Community Speakers: Jasmine Sears and Israel Vaughn

    Date: 
    Friday, March 13, 2015 - 12:00pm - 1:00pm
    Location: 
    Meinel 408
    Description: 

    Ph.D. student Israel Vaughn will present "Bandwidth in Modulated Mueller Polarimeters." Ph.D. student Jasmine Sears will present "Elemental Composition Analysis of Self-Assembled Indium Islands."

    Abstract(s): 

    "Bandwidth in Modulated Mueller Polarimeters": Imaging polarimeters have been largely used for remote sensing tasks, and most imaging polarimeters are division-of-time or division-of-space Stokes polarimeters. Imaging Mueller matrix polarimeters, which can take data quickly enough to be useful for remote sensing tasks, have just begun to be constructed. Vaughn's group has constructed a full Mueller matrix polarimeter utilizing a hybrid modulation approach (modulated in both time and space) based on a micropolarizer-array camera and rotating retarders. They introduce a channel structure derived from the spatiotemporal modulation and optimize over control parameters to minimize channel crosstalk. They present an instrument utilizing this hybrid approach and illustrate issues with systematic errors induced from nonideal polarization elements.

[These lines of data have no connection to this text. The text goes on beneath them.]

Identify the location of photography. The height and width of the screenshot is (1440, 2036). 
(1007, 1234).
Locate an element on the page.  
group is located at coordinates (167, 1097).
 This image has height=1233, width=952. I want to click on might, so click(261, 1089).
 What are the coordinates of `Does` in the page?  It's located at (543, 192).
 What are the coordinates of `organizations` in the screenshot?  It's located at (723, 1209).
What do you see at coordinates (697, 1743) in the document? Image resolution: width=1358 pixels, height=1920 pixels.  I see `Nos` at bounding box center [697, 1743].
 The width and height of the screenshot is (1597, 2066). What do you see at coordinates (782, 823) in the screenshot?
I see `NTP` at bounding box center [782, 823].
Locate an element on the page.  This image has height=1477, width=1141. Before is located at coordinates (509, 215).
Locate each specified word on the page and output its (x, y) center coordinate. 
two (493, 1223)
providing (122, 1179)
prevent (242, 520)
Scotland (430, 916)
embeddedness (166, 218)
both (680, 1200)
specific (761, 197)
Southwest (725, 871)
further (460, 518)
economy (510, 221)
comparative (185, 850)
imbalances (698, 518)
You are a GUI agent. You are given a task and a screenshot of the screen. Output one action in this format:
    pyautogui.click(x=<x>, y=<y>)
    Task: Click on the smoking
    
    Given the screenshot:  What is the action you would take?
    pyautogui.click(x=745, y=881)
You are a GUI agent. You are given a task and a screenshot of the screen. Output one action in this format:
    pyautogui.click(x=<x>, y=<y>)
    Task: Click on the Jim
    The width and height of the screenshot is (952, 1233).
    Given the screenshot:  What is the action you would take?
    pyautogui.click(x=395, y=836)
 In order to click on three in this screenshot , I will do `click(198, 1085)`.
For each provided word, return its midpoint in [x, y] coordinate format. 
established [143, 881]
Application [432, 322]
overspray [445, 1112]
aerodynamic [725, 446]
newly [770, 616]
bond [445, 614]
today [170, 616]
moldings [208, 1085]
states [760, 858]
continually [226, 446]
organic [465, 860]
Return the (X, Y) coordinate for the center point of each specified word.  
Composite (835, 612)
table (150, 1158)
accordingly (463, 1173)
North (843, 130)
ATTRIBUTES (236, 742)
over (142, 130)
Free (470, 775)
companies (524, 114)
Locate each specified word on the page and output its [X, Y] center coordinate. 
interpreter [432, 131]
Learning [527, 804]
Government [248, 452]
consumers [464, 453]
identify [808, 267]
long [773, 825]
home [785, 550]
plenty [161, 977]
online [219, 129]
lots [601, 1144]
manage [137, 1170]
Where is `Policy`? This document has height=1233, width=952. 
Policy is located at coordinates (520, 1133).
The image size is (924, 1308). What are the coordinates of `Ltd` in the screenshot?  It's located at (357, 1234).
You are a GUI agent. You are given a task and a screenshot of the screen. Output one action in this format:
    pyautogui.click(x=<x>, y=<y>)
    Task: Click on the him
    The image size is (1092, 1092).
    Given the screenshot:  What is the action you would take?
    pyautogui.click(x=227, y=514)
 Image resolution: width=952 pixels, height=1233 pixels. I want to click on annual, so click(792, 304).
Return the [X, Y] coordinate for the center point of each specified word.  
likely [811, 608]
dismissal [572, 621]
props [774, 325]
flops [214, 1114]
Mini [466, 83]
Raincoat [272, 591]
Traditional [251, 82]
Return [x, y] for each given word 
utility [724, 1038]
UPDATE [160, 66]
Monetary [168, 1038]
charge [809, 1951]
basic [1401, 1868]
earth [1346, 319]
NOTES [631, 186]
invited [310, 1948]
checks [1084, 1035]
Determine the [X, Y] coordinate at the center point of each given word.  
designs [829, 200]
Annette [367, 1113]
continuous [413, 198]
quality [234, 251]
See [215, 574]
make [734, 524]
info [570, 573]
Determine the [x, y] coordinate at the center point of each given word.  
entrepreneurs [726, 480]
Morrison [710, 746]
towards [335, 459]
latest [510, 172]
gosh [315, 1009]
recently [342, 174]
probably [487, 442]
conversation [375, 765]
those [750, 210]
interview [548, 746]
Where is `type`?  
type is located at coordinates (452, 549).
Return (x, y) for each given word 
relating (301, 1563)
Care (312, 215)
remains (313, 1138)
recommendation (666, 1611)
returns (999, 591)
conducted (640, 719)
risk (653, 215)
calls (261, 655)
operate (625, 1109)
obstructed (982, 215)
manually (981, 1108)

    "Elemental Composition Analysis of Self-Assembled Indium Islands": Metallic nanostructures can act as optical antennas, interacting with near-visible light instead of long radio waves. E-beam lithography has been used to fabricate arrays of silver nano-antennas, but this process isn’t scalable and can be finicky. What if we could coax these nano-antennas into assembling themselves, instead? Using transmission electron microscopy and energy dispersive spectroscopy, Sears will examine the purity and structure of self-assembled indium islands to evaluate their potential as near-infrared antennas.